In any orthopedic injury it is key to be able to diagnose the tissue or structure that is causing or contributing to your pain. Especially in recurring injuries, there is rarely one structure that is involved – but usually involves multiple tissues that affect each other. Motion Stability focuses on diagnosing the involved tissues and provide effective treatments to improve their integrity. This includes:
Soft-tissue includes muscles, tendons, ligaments, fascia, or cartilage. There are manual tests we can perform to rule out involvement of any soft-tissue. For example, by manual palpation of muscle we can determine if there are myofascial trigger points, which in layman's terms are 'knots' in the muscle. Trigger points are involved in causing myofascial pain, changing muscle function, and altering movement patterns. Treatments can include soft-tissue release techniques or intramuscular manual therapy (formerly known as trigger point dry needling).
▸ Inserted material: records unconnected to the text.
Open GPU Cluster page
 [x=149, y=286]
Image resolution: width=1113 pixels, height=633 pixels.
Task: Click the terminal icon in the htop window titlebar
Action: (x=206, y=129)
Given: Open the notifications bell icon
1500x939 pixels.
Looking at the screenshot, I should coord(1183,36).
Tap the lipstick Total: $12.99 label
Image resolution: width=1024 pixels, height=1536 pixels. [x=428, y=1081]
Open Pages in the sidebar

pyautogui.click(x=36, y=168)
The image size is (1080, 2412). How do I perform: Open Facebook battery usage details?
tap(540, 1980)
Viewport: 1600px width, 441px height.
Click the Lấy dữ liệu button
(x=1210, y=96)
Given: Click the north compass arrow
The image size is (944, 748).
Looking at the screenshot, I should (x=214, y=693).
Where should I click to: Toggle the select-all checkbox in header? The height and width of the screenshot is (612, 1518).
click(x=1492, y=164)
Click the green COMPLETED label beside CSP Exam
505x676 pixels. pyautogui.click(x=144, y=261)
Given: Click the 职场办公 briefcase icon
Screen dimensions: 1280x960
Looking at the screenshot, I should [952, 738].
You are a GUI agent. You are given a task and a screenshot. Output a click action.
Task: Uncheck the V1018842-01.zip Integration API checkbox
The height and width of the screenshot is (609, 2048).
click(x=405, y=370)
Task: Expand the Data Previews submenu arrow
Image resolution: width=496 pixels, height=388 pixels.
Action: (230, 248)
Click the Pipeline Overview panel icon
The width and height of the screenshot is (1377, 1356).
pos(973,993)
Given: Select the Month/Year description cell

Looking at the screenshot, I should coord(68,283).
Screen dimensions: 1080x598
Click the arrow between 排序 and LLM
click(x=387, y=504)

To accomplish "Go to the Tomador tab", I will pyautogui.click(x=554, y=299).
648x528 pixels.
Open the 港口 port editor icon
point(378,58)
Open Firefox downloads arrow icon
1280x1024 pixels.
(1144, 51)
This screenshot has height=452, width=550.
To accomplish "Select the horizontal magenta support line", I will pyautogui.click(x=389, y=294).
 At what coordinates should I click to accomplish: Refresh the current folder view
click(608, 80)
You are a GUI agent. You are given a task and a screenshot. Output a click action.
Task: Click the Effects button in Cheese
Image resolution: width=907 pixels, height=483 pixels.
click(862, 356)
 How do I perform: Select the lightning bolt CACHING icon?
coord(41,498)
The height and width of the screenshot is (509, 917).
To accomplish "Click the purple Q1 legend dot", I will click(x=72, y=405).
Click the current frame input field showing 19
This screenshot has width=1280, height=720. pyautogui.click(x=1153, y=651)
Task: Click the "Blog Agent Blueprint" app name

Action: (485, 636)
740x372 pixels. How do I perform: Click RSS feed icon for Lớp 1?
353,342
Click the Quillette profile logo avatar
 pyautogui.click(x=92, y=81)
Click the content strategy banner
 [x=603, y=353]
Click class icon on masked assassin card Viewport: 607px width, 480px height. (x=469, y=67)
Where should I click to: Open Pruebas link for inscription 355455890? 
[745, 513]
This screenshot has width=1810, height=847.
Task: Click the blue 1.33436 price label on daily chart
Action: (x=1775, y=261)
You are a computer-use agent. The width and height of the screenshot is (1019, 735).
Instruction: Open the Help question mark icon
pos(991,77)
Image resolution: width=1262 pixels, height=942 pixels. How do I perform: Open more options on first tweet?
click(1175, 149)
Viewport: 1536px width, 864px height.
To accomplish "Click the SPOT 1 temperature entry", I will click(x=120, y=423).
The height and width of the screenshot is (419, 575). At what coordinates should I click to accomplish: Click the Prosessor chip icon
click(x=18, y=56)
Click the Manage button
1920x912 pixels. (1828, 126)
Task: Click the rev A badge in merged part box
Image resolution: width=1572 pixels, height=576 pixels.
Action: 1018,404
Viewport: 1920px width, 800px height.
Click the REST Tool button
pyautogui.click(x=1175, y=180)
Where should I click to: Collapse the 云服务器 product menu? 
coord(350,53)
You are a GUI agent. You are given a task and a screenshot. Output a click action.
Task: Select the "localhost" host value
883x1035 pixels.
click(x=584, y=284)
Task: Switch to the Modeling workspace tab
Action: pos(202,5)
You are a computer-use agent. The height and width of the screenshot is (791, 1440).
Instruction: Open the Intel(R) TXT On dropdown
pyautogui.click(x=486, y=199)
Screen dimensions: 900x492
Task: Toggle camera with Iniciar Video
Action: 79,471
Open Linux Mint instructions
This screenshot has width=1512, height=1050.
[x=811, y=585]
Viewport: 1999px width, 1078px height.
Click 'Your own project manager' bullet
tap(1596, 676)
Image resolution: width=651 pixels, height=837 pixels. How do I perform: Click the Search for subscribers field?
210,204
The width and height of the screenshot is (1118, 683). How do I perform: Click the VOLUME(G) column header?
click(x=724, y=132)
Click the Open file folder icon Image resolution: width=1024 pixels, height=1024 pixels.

Joints guide the movement of any moving body part. If the joint loses mobility or has excessive mobility - increased stresses can occur causing pain in the joint or around its surrounding structures. Manual therapy, proper exercise prescription, and taping techniques are usually successful in improving joint integrity.
Nerve is disregarded many times as a tissue that can cause injury. When nerves inflame they can cause pain, numbness, and tingling. And just like any other connective tissue, nerves can lose their mobility causing restrictions in motion. Much or our research and publications are focused on nerve related injuries through techniques called 'neurodynamics'. We focus on improving the mechanics and physiology of the nerve to restore it to its normal function.